*WHAT IS NEEDED*.
Your task is to reproduce exactly the lines from the one containing "Open the Engagements 264.9K card" through the last line below, both ends included, and nothing else, with no pictures.

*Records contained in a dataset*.
· · · ·

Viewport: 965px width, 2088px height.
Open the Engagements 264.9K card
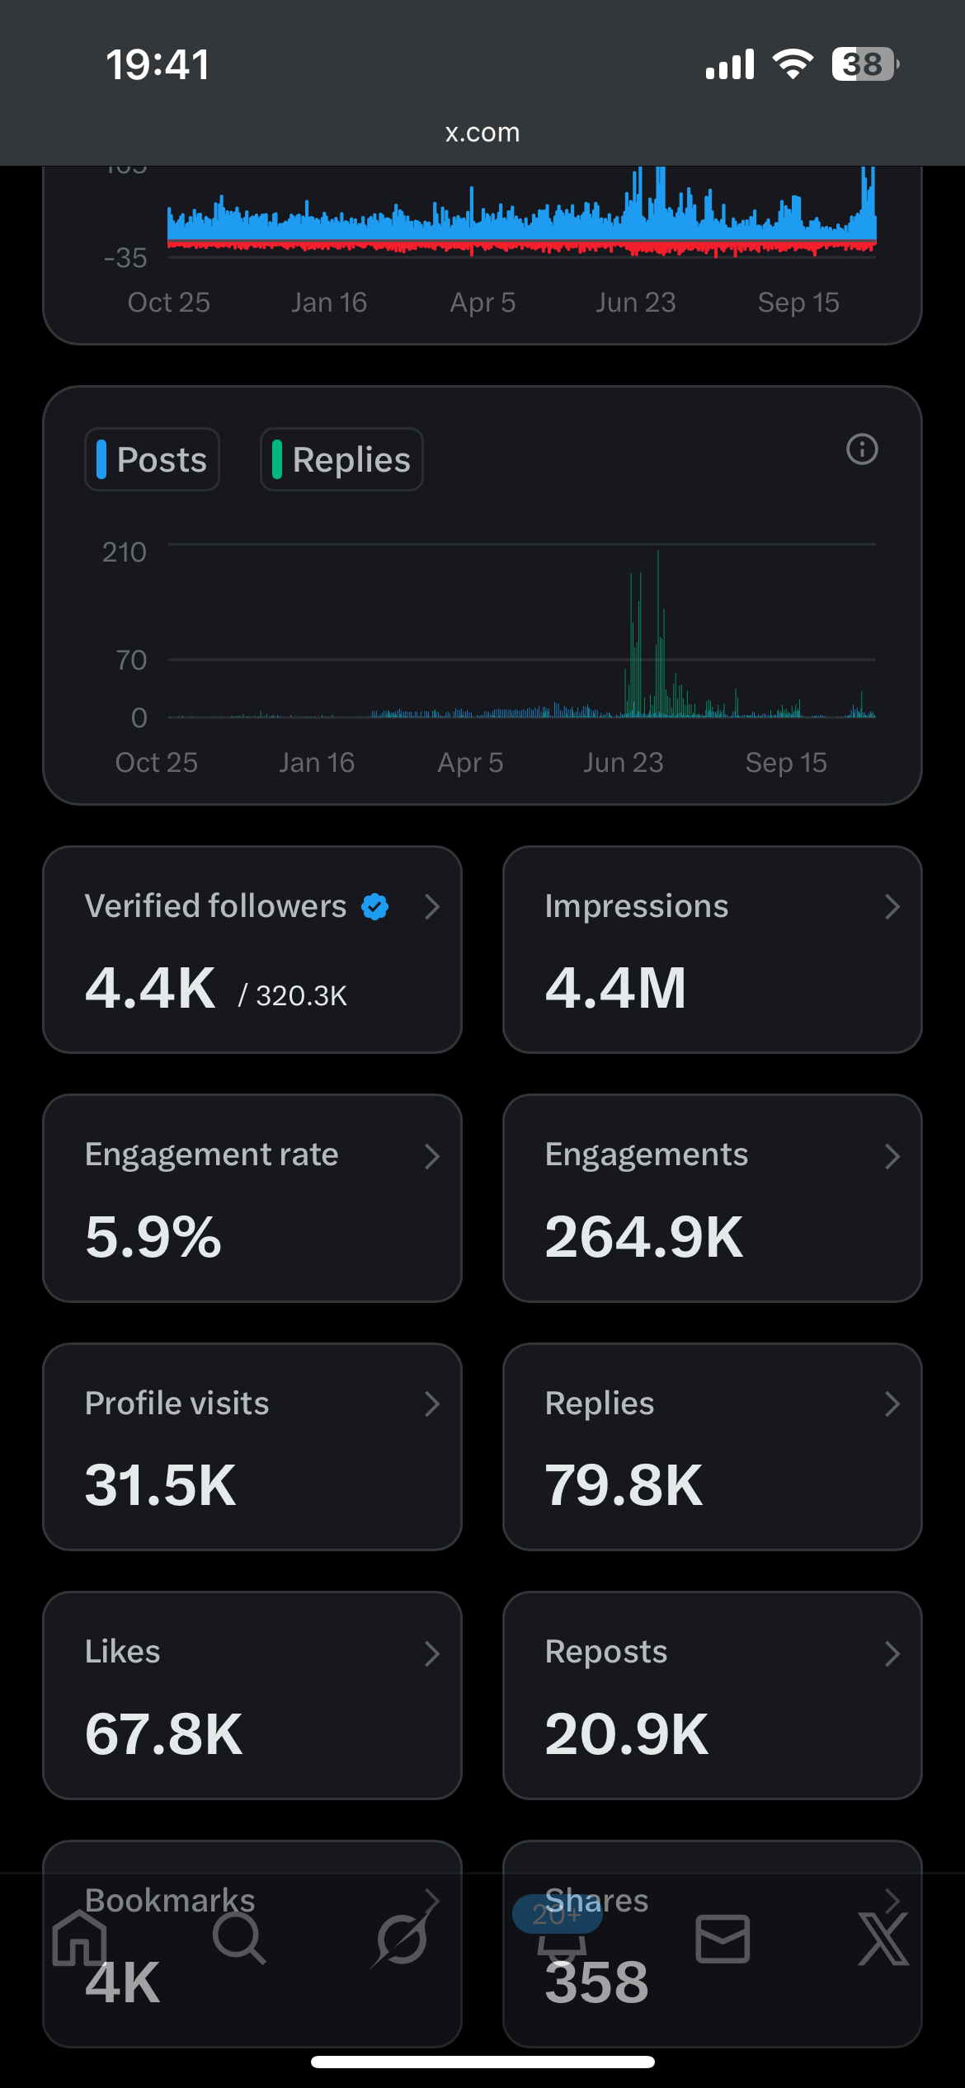pos(712,1198)
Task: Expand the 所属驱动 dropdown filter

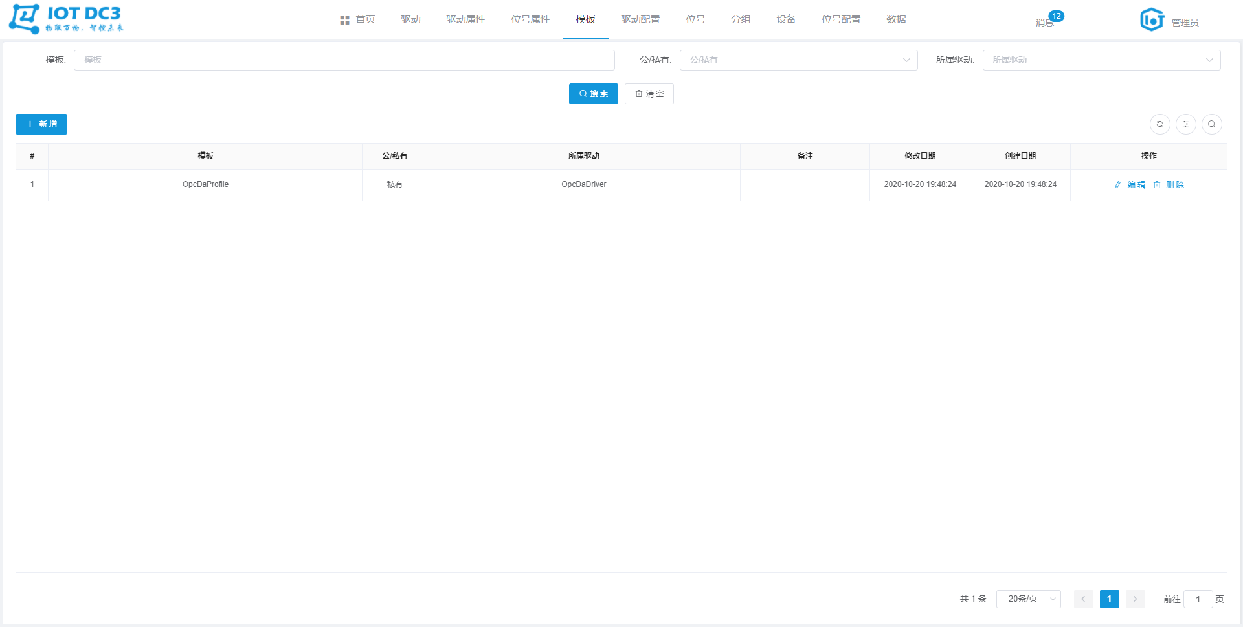Action: pos(1101,60)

· · · ·

*ANSWER BOX*.
Open the Engagements 264.9K card
pos(712,1198)
Task: Expand the 所属驱动 dropdown filter

Action: pos(1101,60)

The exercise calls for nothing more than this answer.